Regression analysis of modified SA during cruising flight phase

Moreover, the regression analysis of approach and landing phase showed that the prediction model achieved considerable agreement with the experimental result with R2 = 0.835, as shown in Fig. 9.

Fig. 9.
figure 9

Regression analysis of SA during approach and landing phase

5 Cognition Capability Testing

The influencing factors of SA included with both internal and external factors, and the internal ones were mainly related to the characteristics of perception and cognition capability as well as expertise skills. Since the subjects recruited in this experiment were equally trained and their experience of flight simulation task was almost the same, the influence of perception and cognition capability was primarily examined and analyzed, which was involved with basic response time, spatial rotation, short-term memory, and attention inhibition. The basic response time was tested in E-prime program according to classic paradigm of subtract method. And the others were tested online based on task of Rotation, Digit Span, and Double Trouble on the website of Cambridge Brain Sciences [13]. The subjects were required to take such tests accordingly after one entire exercise.

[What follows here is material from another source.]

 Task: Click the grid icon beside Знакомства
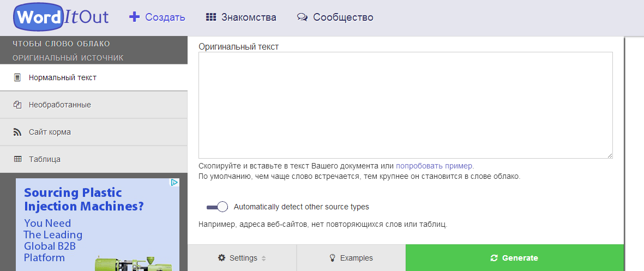pyautogui.click(x=211, y=17)
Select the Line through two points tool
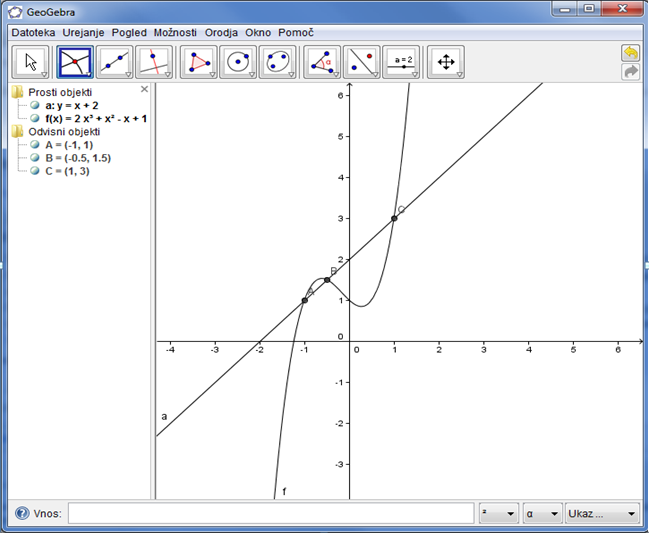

Due to the small sample of nine subjects, the results of cognition capability were partially accorded with normal distribution except for short-term memory and simple reaction time, as shown in Table 6.

Table 6. Results of cognition capability testing

Correlation analysis was used to examine the relationship between cognition capability and experimental results of SA, which revealed significant correlation between response time of SAGAT measurement and simple reaction time (r = 0.795, p = 0.010), accuracy of SAGAT measurement and discriminative reaction time (r = 0.702, p = 0.035) as well as spatial rotation (r = 0.704, p = 0.034). Therefore, individual difference could be found between the subjects so that their SA varied in correlation with cognition capability.

6 Conclusion

In conclusion, the dynamic SA measured by SAGAT method showed good agreement with prediction model based on flight simulation task of right-hand traffic pattern flight. Moreover, the characteristics of cognition capability revealed significant correlation with SA.